贈与税には110万円という基礎控除額があります。その金額以内であれば、血縁関係でなくとも贈与税を支払う必要はありません。110万円を超えた場合は、超過金額に応じて課税額が決められています。その課税額がこの度の贈与税の改正案で若干仕組みが変わりました。変更内容としては、現行では、血縁関係無く、同一金額であれば同一の贈与税がかかっていましたが、直系尊属とそれ以外からの贈与で課税金額に差が出るようになりました。20歳以上の者が直系尊属から贈与を受けた場合おの方が税率が軽く定められています。また、贈与額が大きくなればなるほど課税が重くなり、少ない金額であれば今までより課税が軽くなりました。簡単な表をつけますので、<図1>をご確認ください。

相続時精算課税の適用対象者の拡大

相続時精算課税は、親がまとまった金額を子供に好きなときに贈与できる制度です。2500万円以内であれば、複数年にわたったとしても贈与税はかかりません。ただし、条件として贈与をする親が65歳以上であること、贈与される側は20歳以上の子供であること。この制度が、平成27年1月1日から、親子間だけでなく、孫にまで渡すことができるようになります。

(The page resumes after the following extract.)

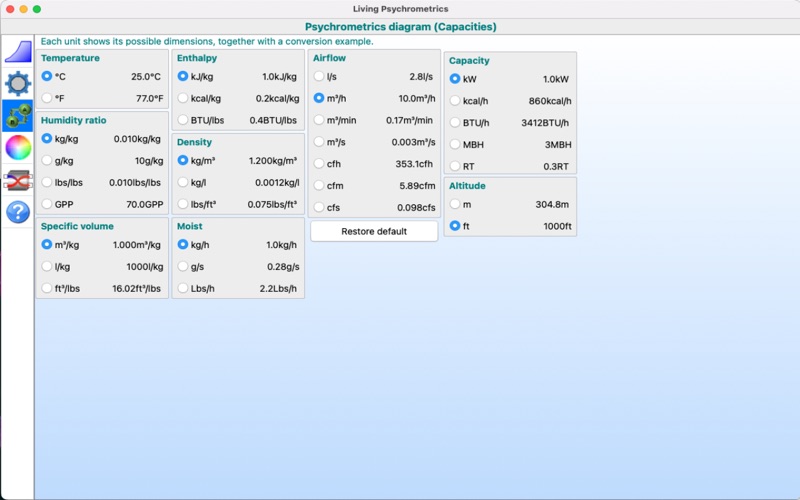Viewport: 800px width, 500px height.
Task: Open the heat exchanger sidebar icon
Action: point(18,181)
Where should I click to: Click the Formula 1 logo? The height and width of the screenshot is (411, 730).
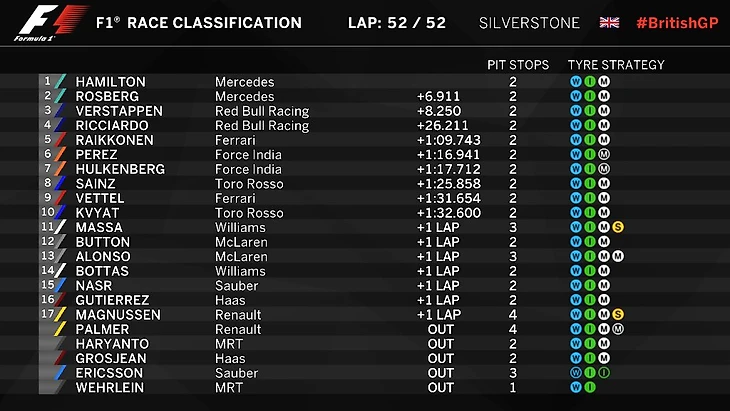tap(38, 24)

内容の変更点としては、65歳だった年齢制限が60歳に、また贈与側が父母だけでなく、祖父母からも良いことになります。また贈与を受け取る側は、20歳以上の子・孫と範囲が拡大します。これは、より贈与をする対象を広げることで、高齢者のたんすに眠っているお金を市場に回すという意味が考えられます。

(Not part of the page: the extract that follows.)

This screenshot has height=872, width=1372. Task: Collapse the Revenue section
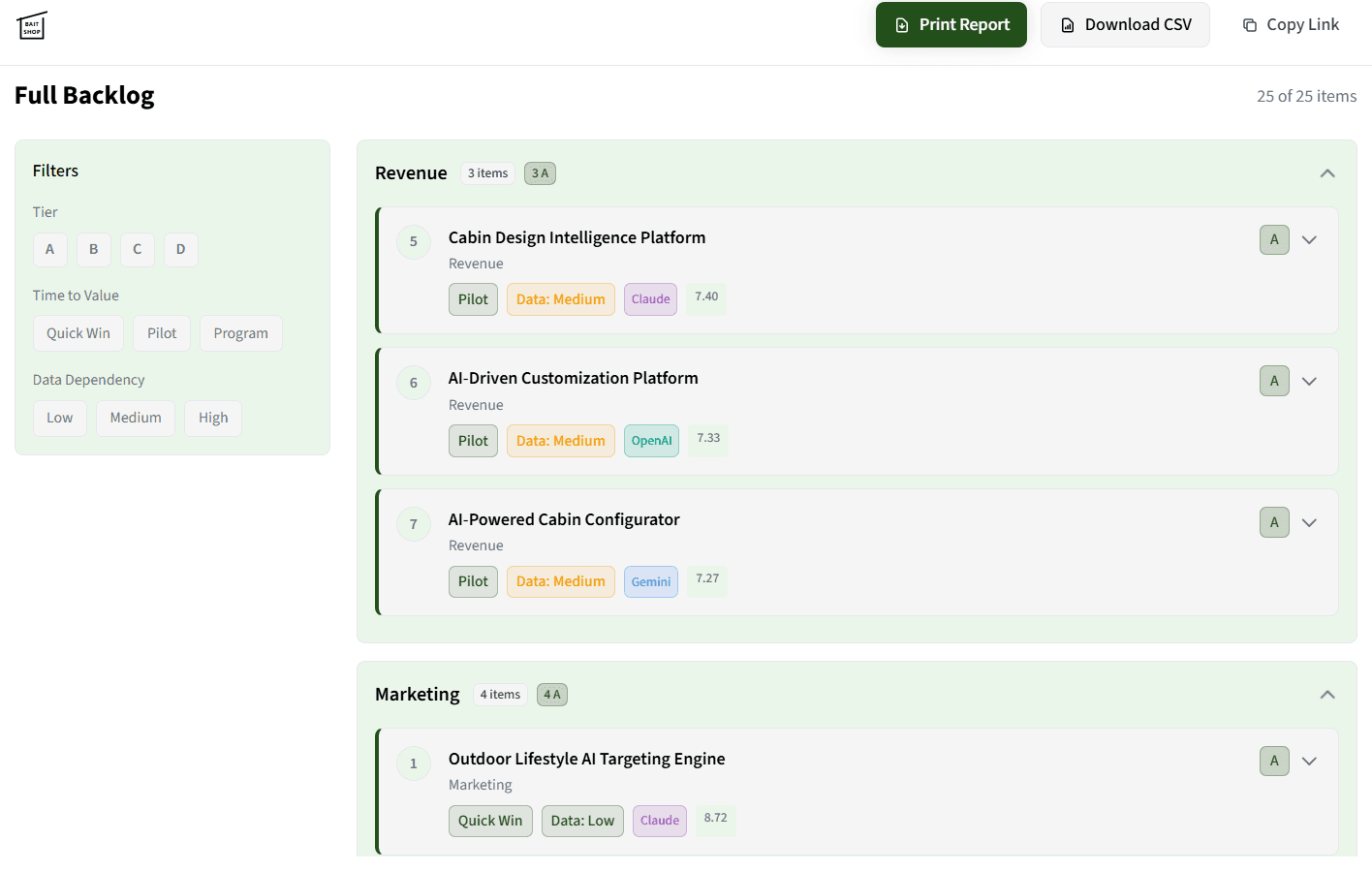pos(1327,172)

実際に、孫に贈与範囲が広がることで、子供の財産を増やさずに済むようになります。それは、子供が老いて孫が相続人となった場合の相続税を節約することにもつながりますので、先を見越してこの制度を利用するのも一手かもしれません。

教育資金の一括贈与に係る非課税措置の創設

この改正は平成25年4月1日~平成27年12月31日までに贈与されたものに限る、期間限定の制度になります。もともと教育費や生活費は、必要に応じてその都度贈与する分に対しては非課税でしたが、贈与する側、受ける側両方に計画が立てにくいという面がありました。今回の改正案では子・孫一人につき1500万円までであれば控え時になるため、相続税対策として計画的に実行することが出来るようになります。ただし、ピアノやそろばんなどの学校以外への費用は500万円までと定められています。この条件としては、父母・祖父母から30歳未満の子・孫への贈与であること。信託銀行などに預け入れること。平成25年4月1日~平成27年12月31日までに拠出されたものであることの3点です。期間限定ではありますが、若い世代の人材育成へ期待されています。

申告方法としては、教育資金の支払へと充当したことを証明する書類を金融機関に提出しなければならないという条件はありますが、事前に贈与できることで教育資金準備の計画が立てやすくなります。

また、贈与を受け取った子・孫が30歳になった時点で金融機関に残額があるときは、残額に対して贈与があったものとして贈与税が課されますのでご注意ください。